- **WHAT IS NEEDED**: Could you retype every record below exactly as it appears?

Dataset entries:
----------------
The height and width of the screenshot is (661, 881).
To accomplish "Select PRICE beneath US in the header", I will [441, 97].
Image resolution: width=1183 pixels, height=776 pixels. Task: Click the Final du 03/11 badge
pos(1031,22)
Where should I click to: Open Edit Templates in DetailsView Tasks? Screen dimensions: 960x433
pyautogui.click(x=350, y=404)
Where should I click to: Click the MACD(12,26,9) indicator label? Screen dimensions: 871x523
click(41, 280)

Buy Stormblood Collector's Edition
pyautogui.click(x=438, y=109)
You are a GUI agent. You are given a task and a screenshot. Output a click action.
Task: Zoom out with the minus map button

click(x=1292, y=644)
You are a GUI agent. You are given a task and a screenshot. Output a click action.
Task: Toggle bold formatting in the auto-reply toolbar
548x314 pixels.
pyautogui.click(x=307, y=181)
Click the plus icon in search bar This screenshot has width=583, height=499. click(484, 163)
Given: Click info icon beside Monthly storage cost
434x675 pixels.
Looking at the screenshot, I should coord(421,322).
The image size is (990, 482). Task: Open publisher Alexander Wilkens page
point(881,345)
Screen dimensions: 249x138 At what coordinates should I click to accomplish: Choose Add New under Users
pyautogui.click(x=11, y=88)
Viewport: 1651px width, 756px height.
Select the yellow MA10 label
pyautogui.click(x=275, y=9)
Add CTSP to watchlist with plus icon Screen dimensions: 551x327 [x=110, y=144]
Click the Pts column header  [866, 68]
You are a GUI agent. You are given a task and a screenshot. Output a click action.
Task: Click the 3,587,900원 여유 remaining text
----------------
- **ANSWER TO THIS PROBLEM**:
The height and width of the screenshot is (661, 881).
To accomplish "Select PRICE beneath US in the header", I will [441, 97].
Image resolution: width=1183 pixels, height=776 pixels. Task: Click the Final du 03/11 badge
pos(1031,22)
Where should I click to: Open Edit Templates in DetailsView Tasks? Screen dimensions: 960x433
pyautogui.click(x=350, y=404)
Where should I click to: Click the MACD(12,26,9) indicator label? Screen dimensions: 871x523
click(41, 280)

Buy Stormblood Collector's Edition
pyautogui.click(x=438, y=109)
You are a GUI agent. You are given a task and a screenshot. Output a click action.
Task: Zoom out with the minus map button

click(x=1292, y=644)
You are a GUI agent. You are given a task and a screenshot. Output a click action.
Task: Toggle bold formatting in the auto-reply toolbar
548x314 pixels.
pyautogui.click(x=307, y=181)
Click the plus icon in search bar This screenshot has width=583, height=499. click(484, 163)
Given: Click info icon beside Monthly storage cost
434x675 pixels.
Looking at the screenshot, I should coord(421,322).
The image size is (990, 482). Task: Open publisher Alexander Wilkens page
point(881,345)
Screen dimensions: 249x138 At what coordinates should I click to accomplish: Choose Add New under Users
pyautogui.click(x=11, y=88)
Viewport: 1651px width, 756px height.
Select the yellow MA10 label
pyautogui.click(x=275, y=9)
Add CTSP to watchlist with plus icon Screen dimensions: 551x327 [x=110, y=144]
Click the Pts column header  [866, 68]
You are a GUI agent. You are given a task and a screenshot. Output a click action.
Task: Click the 3,587,900원 여유 remaining text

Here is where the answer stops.